On top of having a lot of contacts that I don't / can't respond to, I've noticed that over time people have come to expect much quicker responses, and with the growing demand on my time, I can't always provide it. I used to respond to most email messages within minutes. Now, if it's not a high priority message, it can take several days or longer (especially if I'm responding to anything from the list above that I may otherwise ignore).

Some people have this misconception that if you're professional, you'll respond to absolutely everything. I'd argue the opposite is true, and that anyone who has the time to respond to every email, PM, IM, etc that they receive has too much time on their hands and therefore isn't doing enough to market themselves and network effectively.

I don't think some people know how much time it really takes to do these things when there's a constant demand. It's easy to say, "Well you could have sent me a note saying you couldn't take the project." If I did that for every project I turn down, or simply acknowledged every message, I'd have no time for my client work, site development, or anything else that earns my income.

I know there are plenty of people who have a significantly greater demand on their time than I do, and I've yet to meet one who responds to everything, manages a full work load, and still has time for all their marketing, financial, and other administrative tasks all during the course of their regular work week (the ones who do are often the ones who neglect a lot of those financial, marketing, and other admin duties, leaving them "extra" time).

Here's what I'm looking at on an average work day (weekends get totally overrun half the time):

  • Anywhere from 5 to about a dozen requests for information about press releases.
  • Usually a request or two to have me look over a press release before someone submits it (something I charge for unless in a public forum where others can learn, so I ignore many of these too) - I get a handful of these scattered throughout each week.
  • 2-3 dozen legitimate emails about services or questions about one of my sites.
  • A few hundred to a few thousand spam messages I have to dig through (because I work with musicians and a lot of their messages get spam-blocked, I can't keep my filters high; every time I try I end up getting letters, phone calls, comments, etc. whining that they can't reach me to find out if I'll work with them or do a write-up on them).
  • At least a dozen or so news forwards from a few colleagues on issues in the PR industry, new media, etc. which I evaluate for my PR blog and commenting for my online networking efforts.
  • Anywhere from one to quite a few emails from colleagues wanting to chat privately about work issues.
  • Several back-and-forth messages between myself and clients on current projects, submissions of work, reviews and edits, follow-up questions, invoicing questions, etc.
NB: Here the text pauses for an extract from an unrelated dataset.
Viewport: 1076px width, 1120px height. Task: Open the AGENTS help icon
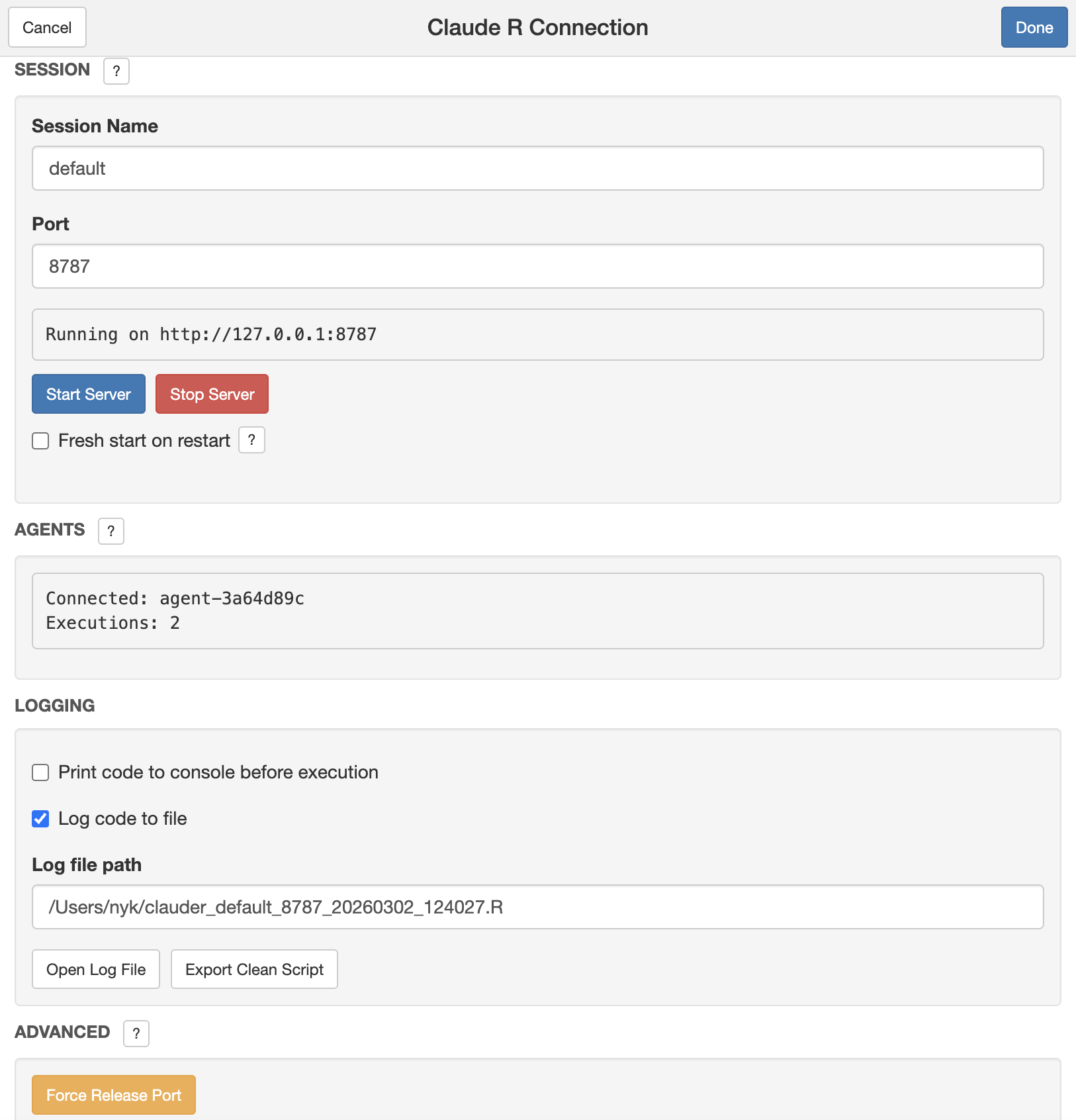[111, 530]
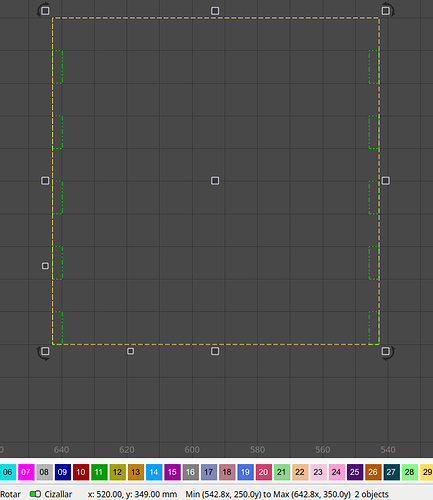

On top of that, I'm doing client work, blogging, revamping my business site and two other sites, writing an e-book, commenting on blogs for networking, posting in forums and getting started on an industry white paper about some current relevant issues for marketing purposes, and trying to do it all while maintaining my sanity and keeping enough "me time" like a normal human being so that I don't burn out.

So while I understand the frustration as someone who struggles to keep contacts moving on interview fronts, who struggles to keep in touch with colleagues, and who struggles to their clients to respond about their own projects, I'd also ask that people emailing solo professionals be a little bit more patient and understanding in this instant gratification world when it comes to the reality of not being able to respond to absolutely everything all of the time.

So, what are your thoughts on responses, and do you feel like you have to respond to every message you receive?